Work to be completed | Lines from the one containing "February 2026 (56, 2145)" through the final line of the records are the only ones to copy, and each must match exactly.

Task input |

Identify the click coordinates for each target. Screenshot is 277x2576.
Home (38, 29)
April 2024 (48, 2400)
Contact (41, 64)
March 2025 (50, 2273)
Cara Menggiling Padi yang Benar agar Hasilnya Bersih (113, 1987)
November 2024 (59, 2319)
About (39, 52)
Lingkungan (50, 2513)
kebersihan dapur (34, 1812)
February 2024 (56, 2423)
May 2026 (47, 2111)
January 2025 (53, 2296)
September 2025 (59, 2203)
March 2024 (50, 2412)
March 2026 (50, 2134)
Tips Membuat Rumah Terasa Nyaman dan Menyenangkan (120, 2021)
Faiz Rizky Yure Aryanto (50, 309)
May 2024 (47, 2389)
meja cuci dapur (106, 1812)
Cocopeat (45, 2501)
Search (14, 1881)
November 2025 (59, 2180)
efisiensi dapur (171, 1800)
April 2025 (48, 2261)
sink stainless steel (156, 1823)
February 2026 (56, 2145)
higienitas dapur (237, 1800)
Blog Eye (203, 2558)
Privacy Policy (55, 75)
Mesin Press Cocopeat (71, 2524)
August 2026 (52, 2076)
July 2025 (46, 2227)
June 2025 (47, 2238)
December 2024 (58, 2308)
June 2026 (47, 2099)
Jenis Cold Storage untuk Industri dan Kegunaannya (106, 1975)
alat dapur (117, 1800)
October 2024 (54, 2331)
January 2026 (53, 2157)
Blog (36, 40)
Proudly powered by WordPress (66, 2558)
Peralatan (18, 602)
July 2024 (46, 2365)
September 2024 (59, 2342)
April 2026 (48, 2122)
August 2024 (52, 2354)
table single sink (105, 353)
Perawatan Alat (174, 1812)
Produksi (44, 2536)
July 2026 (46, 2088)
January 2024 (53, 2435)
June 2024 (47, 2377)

Solution below |
February 2026 (56, 2145)
higienitas dapur (237, 1800)
Blog Eye (203, 2558)
Privacy Policy (55, 75)
Mesin Press Cocopeat (71, 2524)
August 2026 (52, 2076)
July 2025 (46, 2227)
June 2025 (47, 2238)
December 2024 (58, 2308)
June 2026 (47, 2099)
Jenis Cold Storage untuk Industri dan Kegunaannya (106, 1975)
alat dapur (117, 1800)
October 2024 (54, 2331)
January 2026 (53, 2157)
Blog (36, 40)
Proudly powered by WordPress (66, 2558)
Peralatan (18, 602)
July 2024 (46, 2365)
September 2024 (59, 2342)
April 2026 (48, 2122)
August 2024 (52, 2354)
table single sink (105, 353)
Perawatan Alat (174, 1812)
Produksi (44, 2536)
July 2026 (46, 2088)
January 2024 (53, 2435)
June 2024 (47, 2377)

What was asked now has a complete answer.